The US Food and Drug Administration has formally approved a new pancreatic cancer treatment drug optimised for patients with an especially uncommon version of the condition.
According to the drug's manufacturer, it's the first new FDA approval for a drug of this kind for close to three decades and it follows the generally positive reaction that the administration's panel gave it earlier in the year.
All panel members voted for its use to treat advanced pancreatic neuroendocrine tumour patients, while noting that it could produce significant side effects which include mouth ulcers, rashes, fatigue and diarrhea.
Pancreatic Cancer Treatment Drug
The pancreatic cancer treatment drug itself is Afinitor, which is produced by Swiss firm Novartis AG and is already an approved kidney cancer treatment. Novartis, in a press release, said the approval came as a result of a Phase III clinical trial, data from which ‘...shows Afinitor delays tumor growth and reduces risk of disease progression in patients with advanced neuroendocrine tumors (NET) of pancreatic origin.'
‘This marks the first approval of a treatment for this patient population in the United States in nearly 30 years', Novartis added.
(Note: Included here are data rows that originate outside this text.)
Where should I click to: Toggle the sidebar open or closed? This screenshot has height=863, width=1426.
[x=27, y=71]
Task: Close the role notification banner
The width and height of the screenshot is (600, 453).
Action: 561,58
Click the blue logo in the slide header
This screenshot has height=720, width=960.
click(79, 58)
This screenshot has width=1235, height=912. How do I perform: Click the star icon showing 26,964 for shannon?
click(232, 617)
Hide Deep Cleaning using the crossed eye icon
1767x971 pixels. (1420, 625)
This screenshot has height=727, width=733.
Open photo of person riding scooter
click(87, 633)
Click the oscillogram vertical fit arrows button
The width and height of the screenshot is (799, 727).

Approximately 1 person in every 300,000 will develop pancreatic neuroendocrine tumours, making them especially rare. Their development is typically slow, in contrast to other, faster pancreatic cancers that have the potential to cause death only months after first being diagnosed.
Afinitor FDA Approval
Only a limited number of treatments are available to pancreatic neuroendocrine tumour patient and, following the Afinitor FDA approval, Novartis hopes both the Swiss drug regulator and the EMA - European Medicines Agency - act similarly.
"With this approval, US physicians can now offer their patients with progressive pancreatic NET a new treatment helping to fulfil a critical unmet need", Novartis Oncology President, Hervé Hoppenot, explained in the company's press release.
"This is the third indication for Afinitor in the US in just over two years, providing further evidence that inhibiting [tumour cell booster protein] mTOR plays an important role in treating multiple tumor types."